Jenny
Jenny

Reputation: 121

Passing a vector by reference

#include <iostream>
#include <vector>

void init()
{       
    std::vector<double> b;
    b.push_back(10);
    return;
}

double mean(double *array, size_t n)
{
    double m=0;
    for(size_t i=0; i<n; ++i)
    {
        m += array[i];
    }
    std::cout<<*array<<std::endl;
    return m/n;
}

int test(int *b)
{
    int dist;
    dist=b[0];
    return dist;
}

int main()
{
    int x=0;
    int y=0;
    //double a[5]={1, 2, 3, 4, 5};
    std::vector<double> a;
    a.push_back(1);
    a.push_back(2);
    a.push_back(3);
    a.push_back(4);
    a.push_back(5);
    std::cout<<mean(&a[0], 5)<<std::endl;    // will print 3
    init();
    y=test(&b[0]);
    std::cout<<y<<std::endl;
    return 0;
}

I am trying to check if I can initialize vector "b" in "init" function and retrieve value in "test" function to finally return as "y" in main function. Is this even possible?

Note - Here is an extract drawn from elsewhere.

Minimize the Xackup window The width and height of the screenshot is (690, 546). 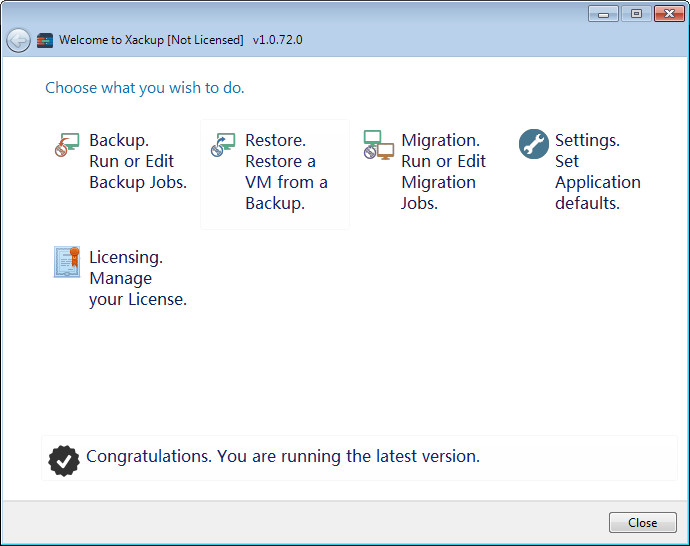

It is just a test code to explore this possibility.

Upvotes: 1

Views: 77

Answers (1)

M.M
M.M

Reputation: 141658

Maybe you want:

std::vector<double> init()
{       
    std::vector<double> b;
    b.push_back(10);
    return b;
}

and then in main:

auto b = init();
y = test( &b.at(0) );

When calling mean. get the size as a.size() instead of hardcoding the 5. And pass a.data() instead of &a[0], then it won't crash if the vector is empty.